I'll join, mainly because I have it now. 8D

I haven't played much of it yet unfortunately—in fact, I've only done the tutorial (college, 'nuff said)— but so far I'm loving what I see. As far as puzzles go, though, I hope it'll be on par with my love of Professor Layton puzzles as I progress (the puzzles are the main reason as to why I got the game. =P)


----------



## Mad MOAI (Sep 16, 2009)

I owned the guy on the bike...



Spoiler



With my *motorcycle* >:D


----------



## Darksong (Sep 16, 2009)

I'll join too. :)

I summoned a camel for no reason. It's fun playing with animals. :P

Wonder if it recognizes impala?

And if it has camellia, why not clematis?
EDIT: 



Spoiler: Tornado mission



I found an Archaeopteryx useful.


----------



## Notoriously Unknown (Sep 17, 2009)

You're all in. :3

So I absolutly love this thing. I typed in siren, then boat and sailor. The siren attacked the ship while the sailor kept obliviously trying to follow it. X3
Then I had a leviathan attack him too. >:3


----------



## Involuntary Twitch (Sep 20, 2009)

Got the game yesterday. =D I just have one thing to say: world 10-9 (the action stage). Heck, the entirety of world 10, for that matter. But world 10-9 is priceless.

It's surprisingly hard, for a game where you can write anything... some of the stages are just like, what? The controls don't help a lot, either, but it's very rewarding when you do win. ^^


----------



## Eta Carinae (Sep 20, 2009)

I've had the game since it came out on Tuesday.  It is absolutely amazing, though I'm having some trouble in World 5 (I hate bullies) and the Action Stages aren't very thrilling imo, but it is still pwnsome.

Sign me up :)


----------



## Aethelstan (Sep 27, 2009)

I have the game!
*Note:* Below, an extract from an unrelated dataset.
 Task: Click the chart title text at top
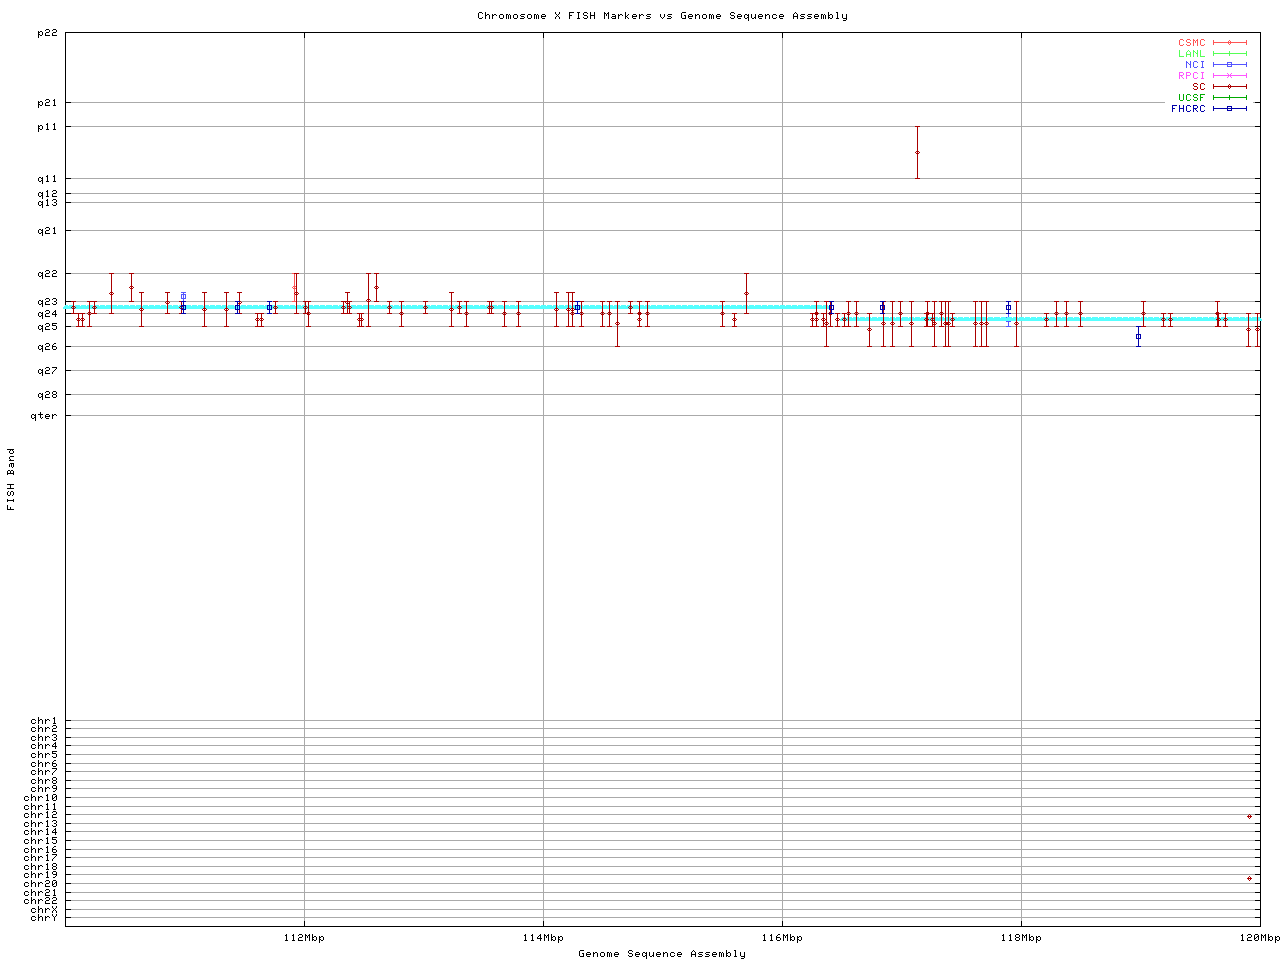(662, 16)
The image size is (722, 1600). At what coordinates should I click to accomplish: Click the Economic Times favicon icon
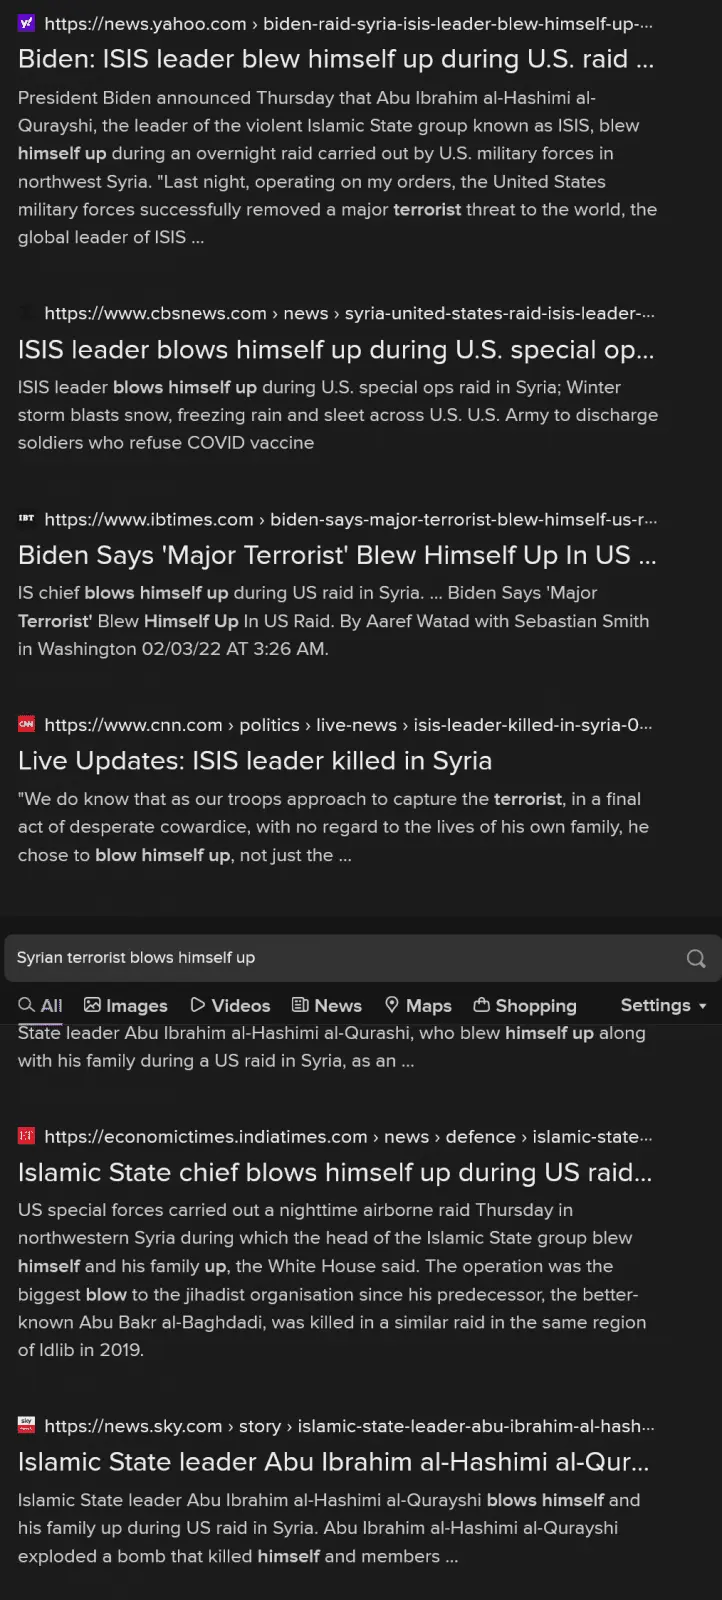(27, 1136)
I love it, and I love doing time wasting things. (What, you thought I drove a car tied to a greenhouse off a cliff because I _had to_?)

I'd love to join if I may.

EDIT: I should mention an interesting discovery. Input OM NOM NOM NOM and you will get this strange metallic thing. It's freakin awesome that they even put in om nom nom nom, but I'm not sure what it does yet. Experiments will be conducted and I will try and get some answers.


----------



## Mai (Sep 28, 2009)

Can I join? I'm about to get the game


----------



## Ven (Sep 29, 2009)

I love thaT GAME and I have it. Can I join?
Also... you can put in God, devil, tornado, Ra, Zeus and Cthulu...


----------



## Mad MOAI (Oct 2, 2009)

Gah, I can't figure out how to get past stage 9-1 >< anyone know what to do?


----------



## Mai (Oct 6, 2009)

Type in 'mind control device' shoot at something. You can ride it!! I've rode Cthulu,
a dragon, a lion, and a shark!!


----------



## Notoriously Unknown (Oct 6, 2009)

Cryptica said:


> Gah, I can't figure out how to get past stage 9-1 >< anyone know what to do?


-Give them all halos
-Poof in God and have him forgive them
-give yourself wings and a cord. Attach the cord the each guy and fly them seperatly over to heaven
Air vehicles wont work due to the that blasted angel destroying them all. I kid you not, he pounded on my hot air ballon untill it exploded. ;-;



dragonair said:


> Type in 'mind control device' shoot at something. You can ride it!! I've rode Cthulu,
> a dragon, a lion, and a shark!!


I use cupid for that. The Kraken and Manticore are my favorite rides. Apparently, though, you can't make a griffin or a hippogriff love you. :P


----------



## Mai (Oct 11, 2009)

My favorite is now the Manticore :)
I like the hydra a lot.
Dolphins are fun too.
Everyone, what are youre favorite rides? Air, ground, water.
For me pterodactyl,manticore, dolphin


----------



## Vladimir Putin's LJ (Oct 11, 2009)

Cryptica said:


> Gah, I can't figure out how to get past stage 9-1 >< anyone know what to do?


Put a stairway there.


----------



## Mai (Oct 12, 2009)

I need help on 8-1. The martian one. Please?


----------



## Worst Username Ever (Oct 13, 2009)

JOIN. 

I love how they put in memes.


----------



## Notoriously Unknown (Oct 15, 2009)

Vladimir Putin's LJ said:


> Put a stairway there.


Too small.
That's one of the many things about Scribblenauts that irks me. If you type in stairs/escalator/bridge/other things to that extent they should be large enough to actualy help you out.
Or maybe that would make some puzzles to simple? Bah. If they make a sequal, which they probably will seeing how the game was hyped and many rushed to buy it, they should increase the size of some objects.
And definetly fix the controls.

Still, the giant dictionary somehow makes up for most shortcomings. At least, for me anyways.


----------



## Vladimir Putin's LJ (Oct 20, 2009)

If you put a stairway there they float up.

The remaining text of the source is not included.